■ 読解用抜粋
外資系に転職の際、英語面接があります。転職理由について注意点はありますか?

転職の英語面接では不満や悪口などネガティブな理由は厳禁。ポジティブに言換える回答例を10個ご紹介します。

「転職理由」には、もっと活躍したいとか、今よりレベルの高い仕事がしたいといったポジティブなものもあります。
でも実際は「今の仕事が辛いので逃げられればどこでもいい」といった面接官からたらネガティブなものも少なくありません。
そして面接官は、その痛いところを突いて、あなたの人柄、仕事に対する姿勢を見抜こうとします。

この記事ではネガティブな転職理由であるとしても、面接官に「なるほど、過去にいろいろあっても、これからは活躍してもらえそうだ」「この人と仕事をしてみたい」と思ってもらえるような回答のコツを、実際に使える例文を上げながらお伝えします。

あらゆる質問に答えるときの大原則

面接では回答の内容とともに、回答の話の構成も審査されています。
話し方のスキルとして、更にあなたがロジカルな思考ができるかどうか、面接官はここを重視しています。それは;

答えるときは質問に対する回答から答える。説明はそのあとで

転職活動に至った背景にはいろいろな事情や思いがあることと思います。
それでも話始めはYes, Noであり、背景説明はあとから話すというパターンを口に出して練習しておきましょう。
そうしないと面接官からは「ロジカルな思考、話し方ができない、話の長い人」というマイナス評価を受けることでしょう。

転職理由を聞かれた時の回答の「伝え方」は「ポジティブ一択」

初めに結論をお伝えしますと、転職理由を聞かれた時の回答の伝え方は「ポジティブ一択」です。
とはいえ人生には思わぬ不幸が降りかかることがあります。
転職したら仕事の環境が事前に聞いていたのと違う。同僚と人間関係がうまくいかない。上司とは相性が悪くパワハラに遭っている。努力次第で解決できる問題ならよいのですが自分ではどうにもできないとなったとき、多くの人は転職を考えることでしょう。

ただし、そういった不幸を転職の動機として語ることは避けましょう。会社、上司、同僚のネガティブな話をする人は、面接官から見たら「この人は当社に入社しても周りへの不満を他所で語る不満分子になりそう」「今のような状況になったのは、本人にも問題があるのでは?」と推測するかもしれません。

回答の仕方を工夫することで、苦境を脱出して明るい未来を迎えるために面接に臨む、あなたの前向きな態度が伝わる転職理由の伝え方の実例を10個取り上げます。

実際の転職理由とポジティブな言い換え方の実例 10例

1. 今の職場の人間関係が悪くているのが辛い

前向きな表現: 
チームワークと協力を重視する環境を探しています。周囲と成功を収めるために一緒に働くことが生み出すパワーを信じています。
I’m seeking an environment where teamwork and collaboration are valued.
I believe in the power of working together to achieve success.


<解説>
実は人間関係は職場のメンタルヘルスを左右する主要条件の一つとして統計データにも表れています。
ただし人間関係が原因とは言え「人間関係の悪さ」だけを上げるより、自分の理想像、仕事をする上での信条を伝えることで、状況を好転させて良い仕事をしたいというあなたの前向きな試みが面接官に伝わります。


2.今の会社の給料水準が低く、実績を上げても給与に反映されないので成果に報いてくれる会社に移りたい

前向きな表現: 
自分のスキルと貢献をはっきりと認めて、報いてくれる職場を探しています。

■ あなたの課題
英語面接での転職理由を扱った上の文章のうち、「転職の英語面接では不満や悪口」から「文を上げながらお伝えします。」までをすべて、一字一句違えずに書き写してください。

■ 提供データ
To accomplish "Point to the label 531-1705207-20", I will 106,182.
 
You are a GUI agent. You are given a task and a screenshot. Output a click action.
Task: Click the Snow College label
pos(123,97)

■ 回答
転職の英語面接では不満や悪口などネガティブな理由は厳禁。ポジティブに言換える回答例を10個ご紹介します。

「転職理由」には、もっと活躍したいとか、今よりレベルの高い仕事がしたいといったポジティブなものもあります。
でも実際は「今の仕事が辛いので逃げられればどこでもいい」といった面接官からたらネガティブなものも少なくありません。
そして面接官は、その痛いところを突いて、あなたの人柄、仕事に対する姿勢を見抜こうとします。

この記事ではネガティブな転職理由であるとしても、面接官に「なるほど、過去にいろいろあっても、これからは活躍してもらえそうだ」「この人と仕事をしてみたい」と思ってもらえるような回答のコツを、実際に使える例文を上げながらお伝えします。